ABOUT THIS EXERCISE.
Please keep pictures out and return the lines below exactly, from the one holding "The image size is (167, 167)." through the last, both included.

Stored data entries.

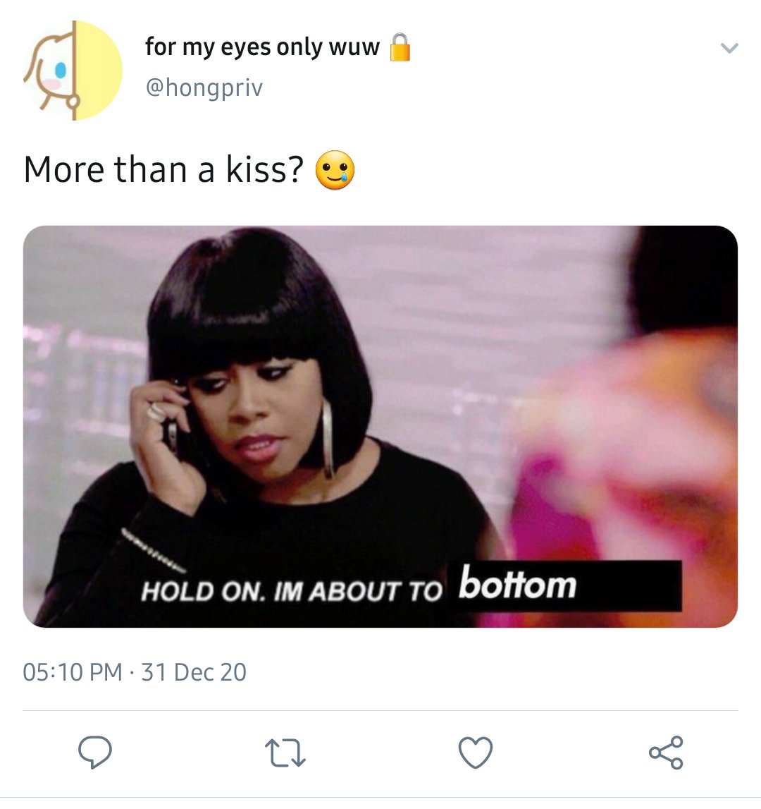Click the 05:10 PM timestamp

point(73,672)
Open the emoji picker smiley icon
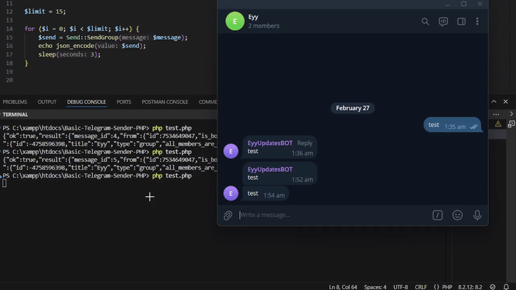The width and height of the screenshot is (516, 290). click(x=457, y=215)
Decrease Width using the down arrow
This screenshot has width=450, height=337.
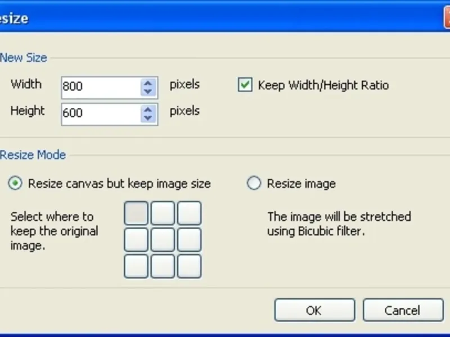click(148, 91)
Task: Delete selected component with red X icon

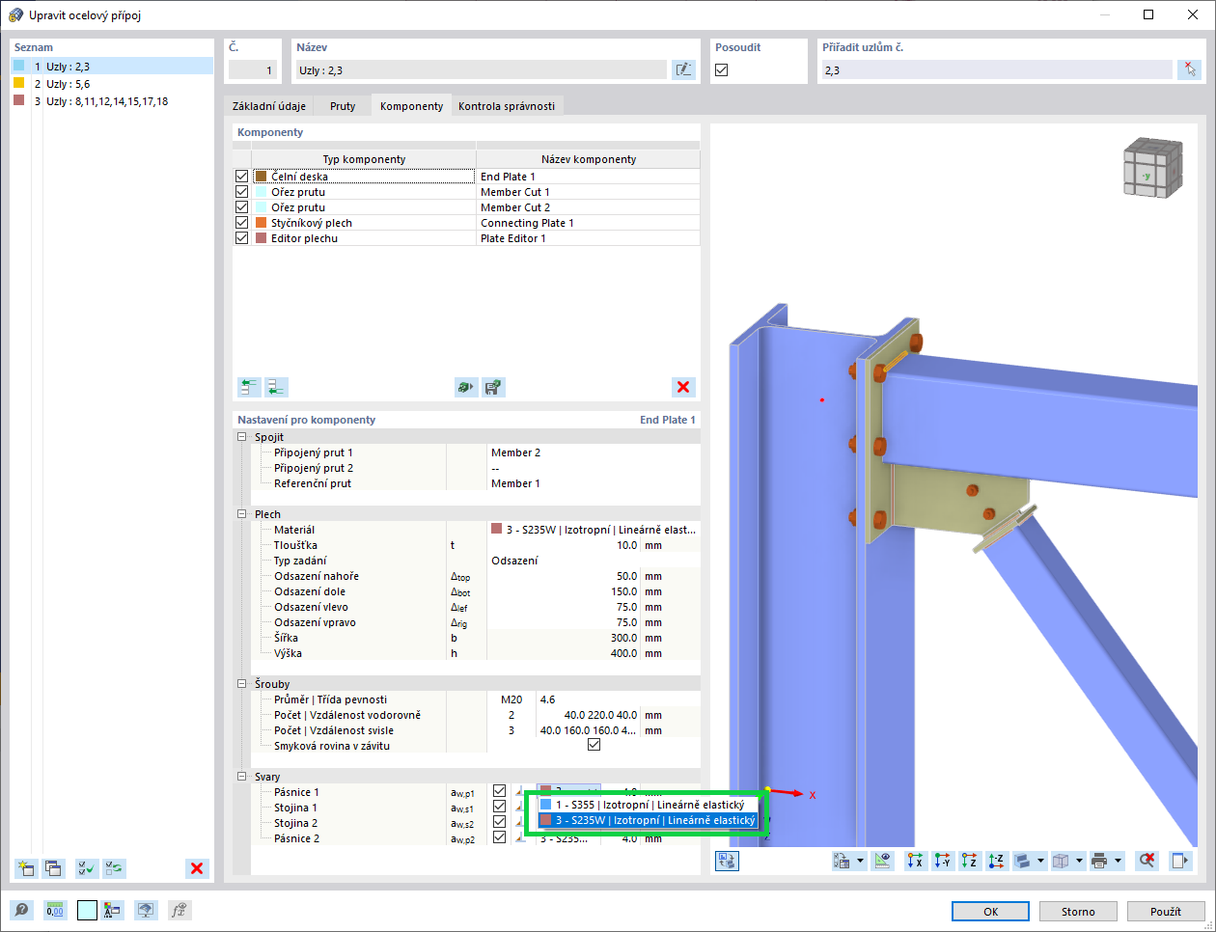Action: 683,387
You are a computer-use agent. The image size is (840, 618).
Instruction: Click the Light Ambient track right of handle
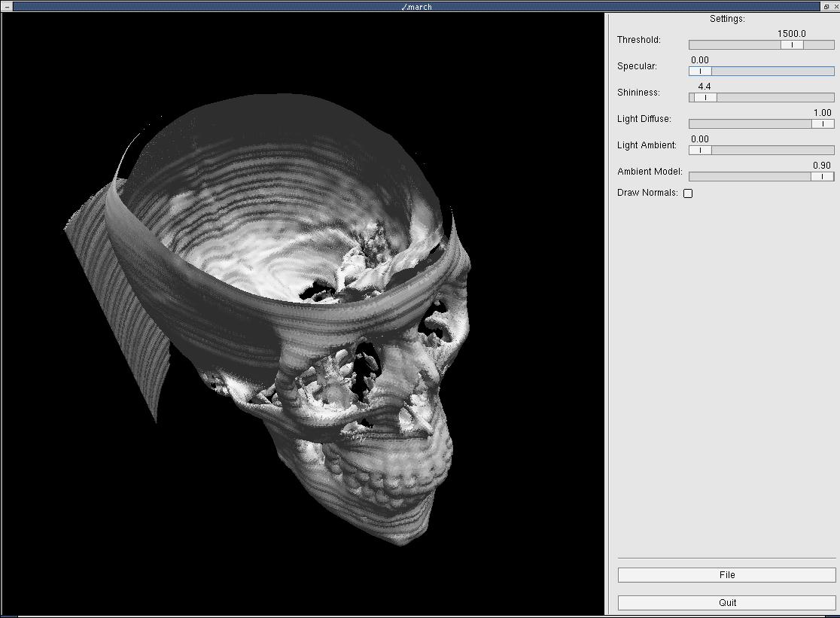click(x=772, y=151)
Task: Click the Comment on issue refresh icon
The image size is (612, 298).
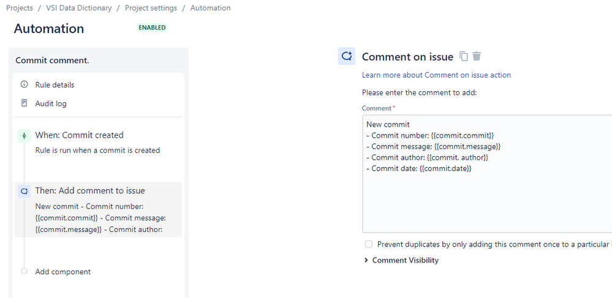Action: point(347,56)

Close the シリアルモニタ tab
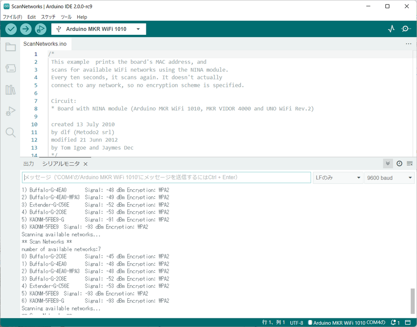[86, 164]
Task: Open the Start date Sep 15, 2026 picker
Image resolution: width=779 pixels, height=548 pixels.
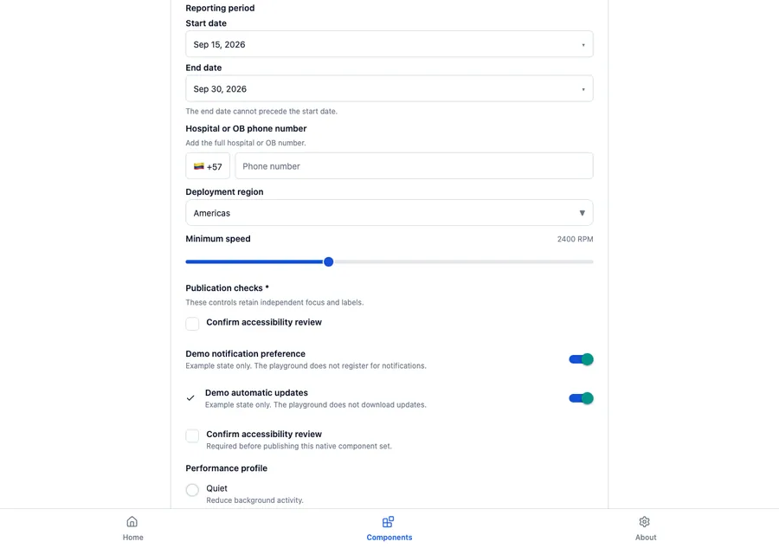Action: tap(389, 44)
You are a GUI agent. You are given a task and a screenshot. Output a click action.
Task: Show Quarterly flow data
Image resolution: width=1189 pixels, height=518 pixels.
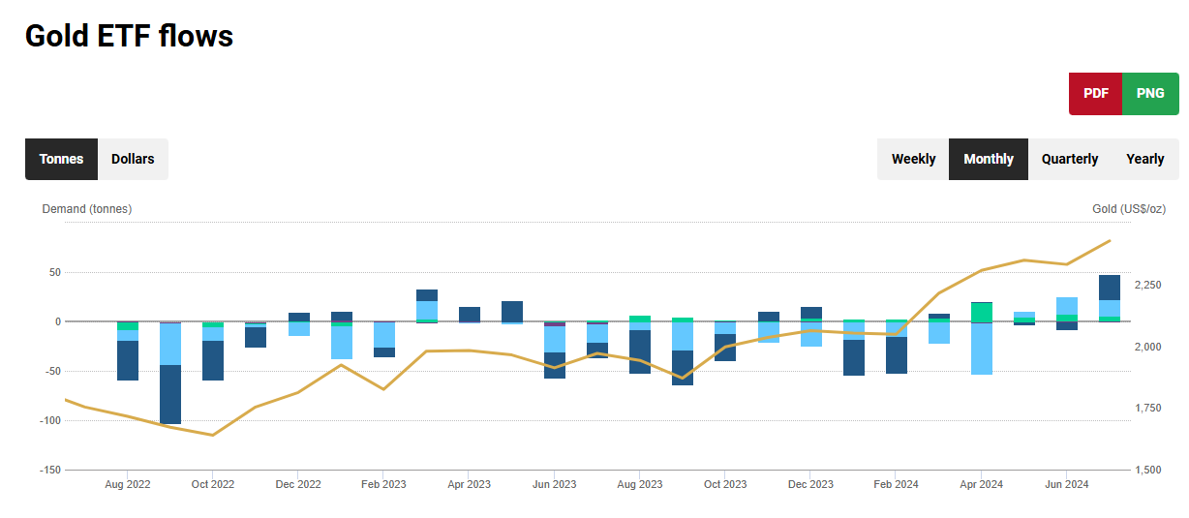(x=1069, y=159)
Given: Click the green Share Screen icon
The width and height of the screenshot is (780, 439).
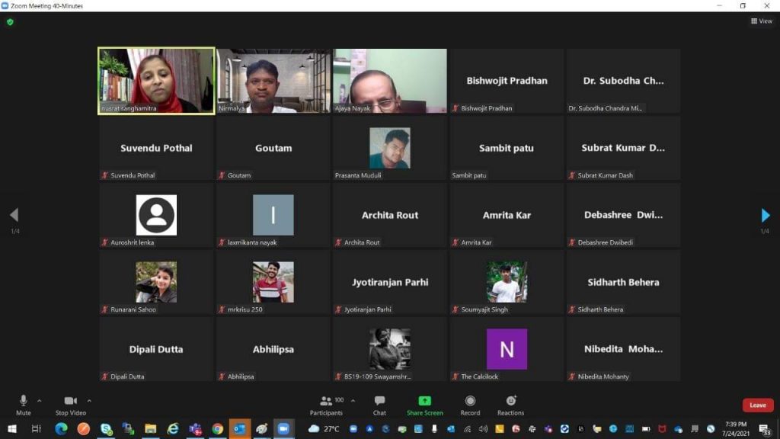Looking at the screenshot, I should [424, 401].
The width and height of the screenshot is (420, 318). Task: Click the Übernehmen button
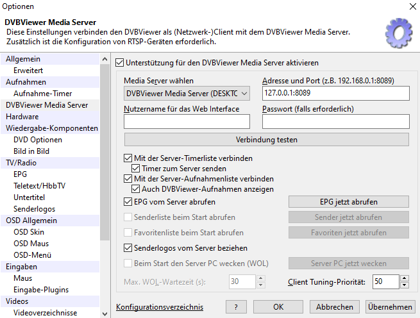point(390,307)
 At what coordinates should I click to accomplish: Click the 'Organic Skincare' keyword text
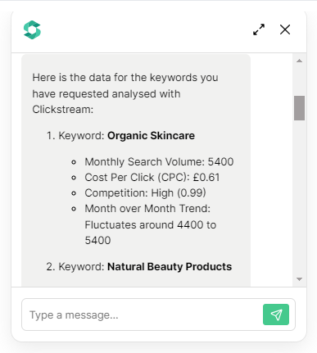(x=151, y=136)
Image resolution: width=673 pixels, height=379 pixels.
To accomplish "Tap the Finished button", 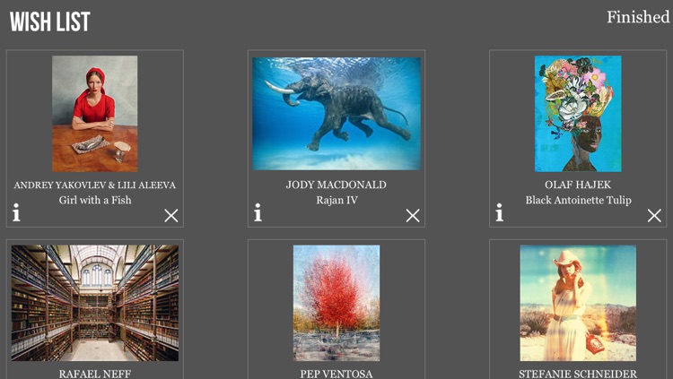I will coord(637,17).
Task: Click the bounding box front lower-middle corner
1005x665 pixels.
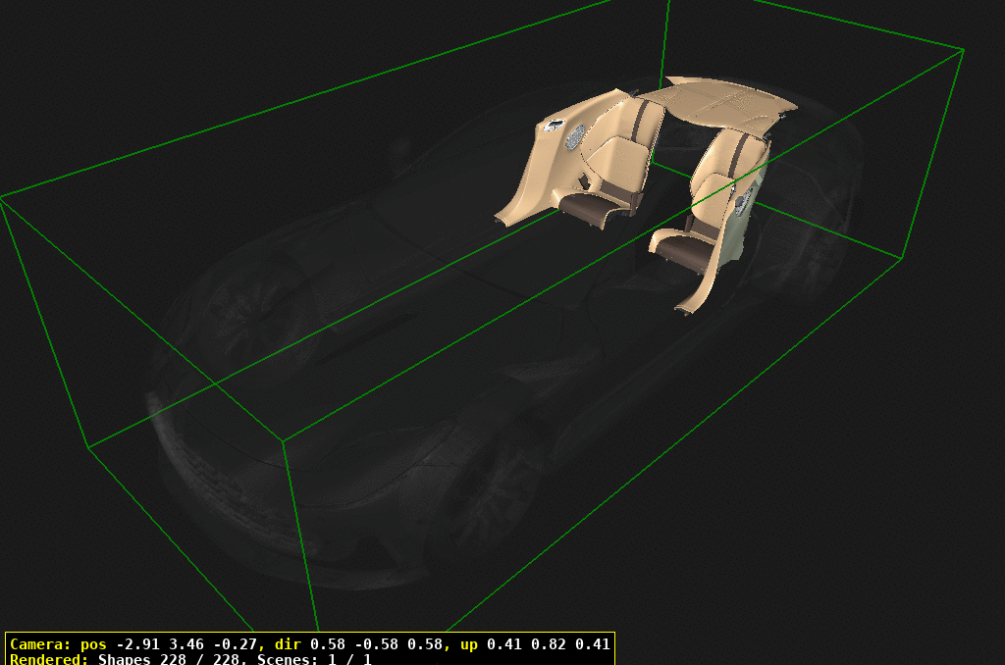Action: (x=284, y=440)
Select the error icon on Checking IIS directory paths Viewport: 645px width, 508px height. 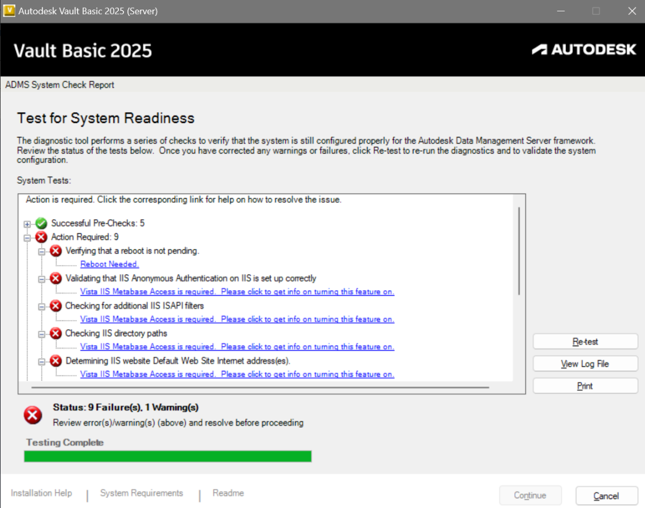tap(55, 333)
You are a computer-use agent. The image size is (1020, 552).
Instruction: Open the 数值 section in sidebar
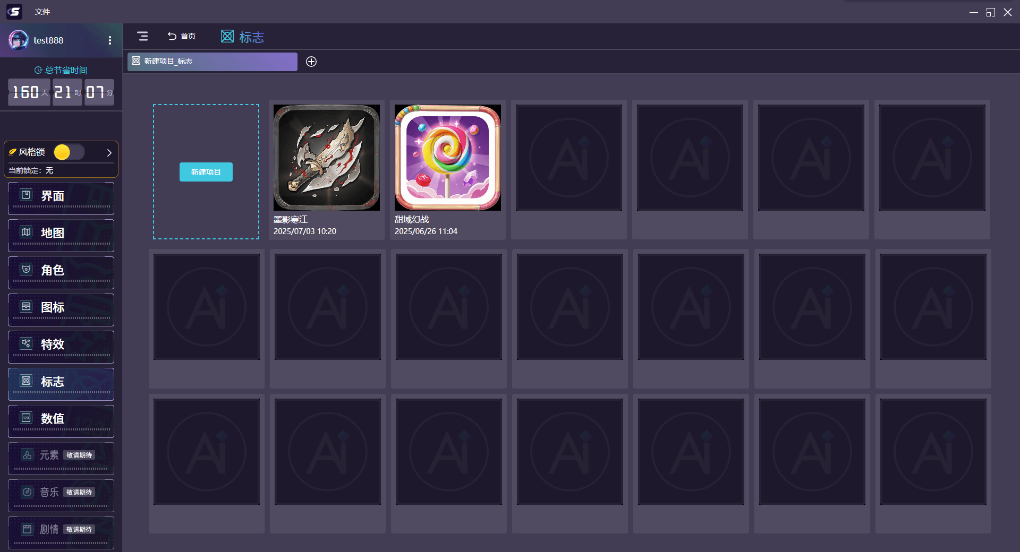pos(61,421)
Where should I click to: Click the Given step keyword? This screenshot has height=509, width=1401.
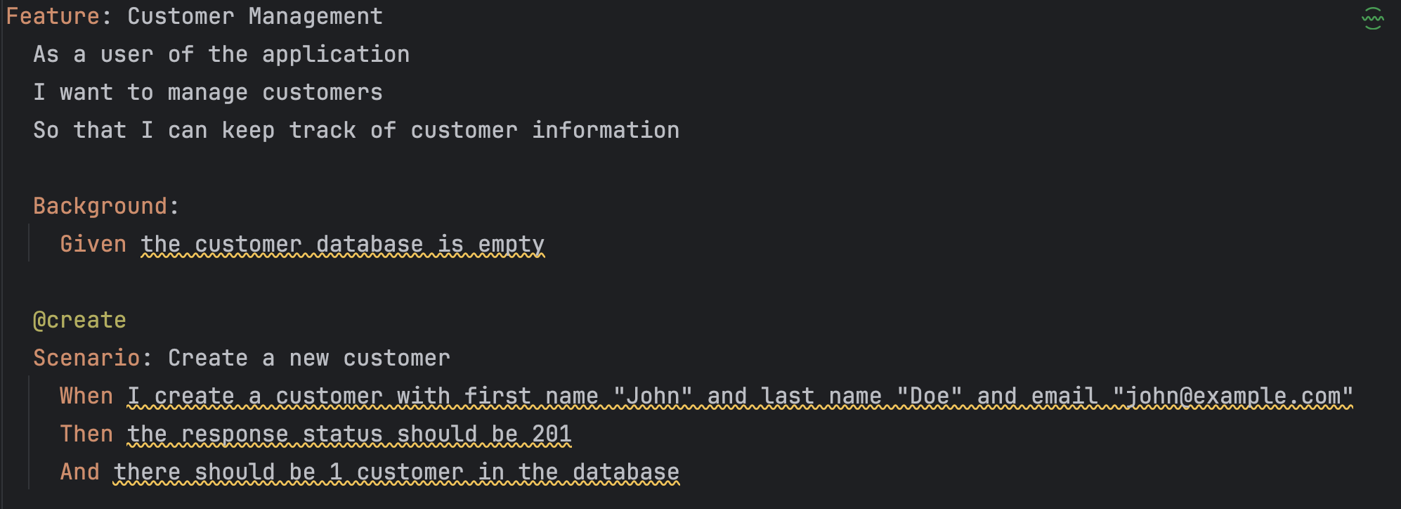(x=93, y=244)
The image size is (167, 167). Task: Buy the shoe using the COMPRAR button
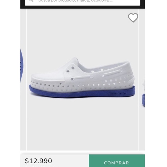(x=117, y=163)

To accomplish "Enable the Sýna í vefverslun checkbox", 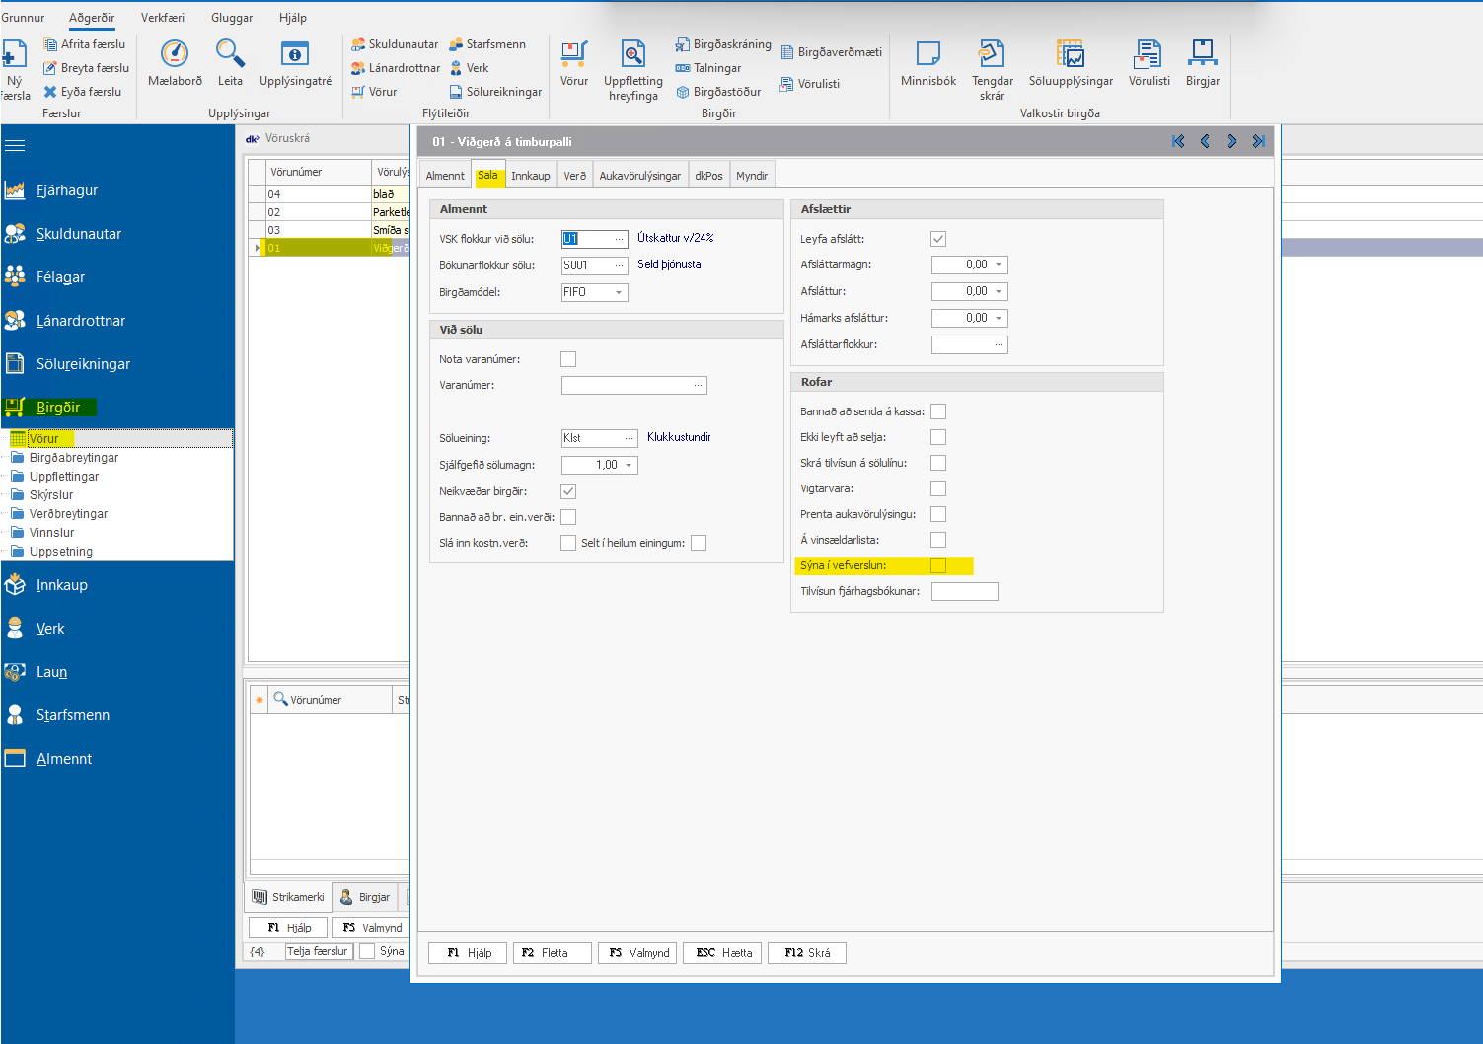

ANSWER FOR THE TASK.
The image size is (167, 167). Task: Buy the shoe using the COMPRAR button
(x=117, y=163)

To accomplish "Enable the Sýna í vefverslun checkbox", 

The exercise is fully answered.